La Serbia ricicla più che mai

L’anno scorso sono state raccolte e smaltite 120.000 tonnellate di rifiuti speciali, tra cui rifiuti elettronici ed elettrici, pneumatici, oli motore, veicoli, accumulatori e batterie.

Si tratta di un numero maggiore rispetto agli anni precedenti e la tendenza è continuata nei primi sette mesi di quest’anno, secondo l’Associazione dei riciclatori della Serbia.

“Il 2021 è stato un anno di svolta nell’atteggiamento dello Stato verso l’industria del riciclaggio, perché per la prima volta in 10 anni lo Stato ha pagato gli incentivi alla fine del trimestre, garantendo la continuità di questo complesso ciclo produttivo, che consiste nella raccolta, nel trasporto, nello stoccaggio e nel trattamento dei rifiuti pericolosi”, spiega il presidente dell’Associazione dei riciclatori della Serbia, Nikola Egić.
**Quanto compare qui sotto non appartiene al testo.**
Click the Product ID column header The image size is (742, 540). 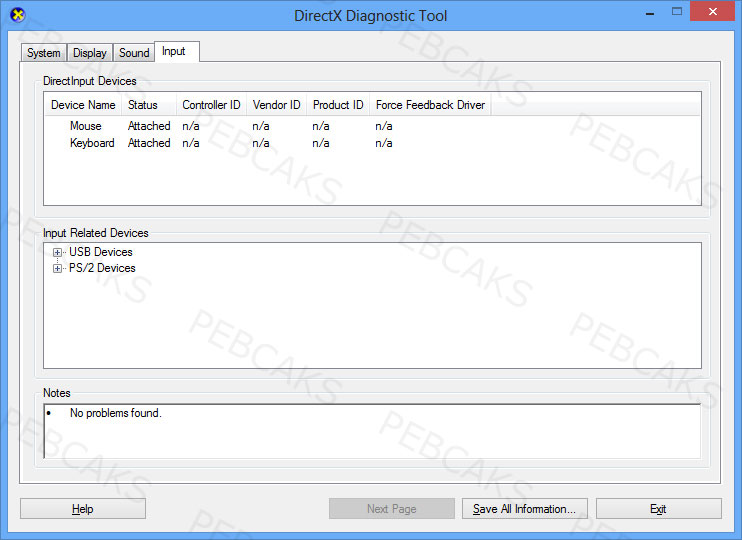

Ha aggiunto che l’industria del riciclaggio è riuscita a sopportare il periodo di incertezza e a dare lavoro a circa 15.000 persone.

Dal 2010, quando sono stati aperti i primi impianti di trattamento delle acque reflue, ad oggi, l’industria dei rifiuti speciali ha smaltito 1,1 miliardi di chilogrammi di rifiuti pericolosi.

Di questi, la quantità maggiore è rappresentata dai pneumatici, oltre 470.000 tonnellate, seguiti da 350.000 tonnellate di rifiuti elettrici ed elettronici, 220.000 tonnellate di batterie e 55.000 tonnellate di oli usati.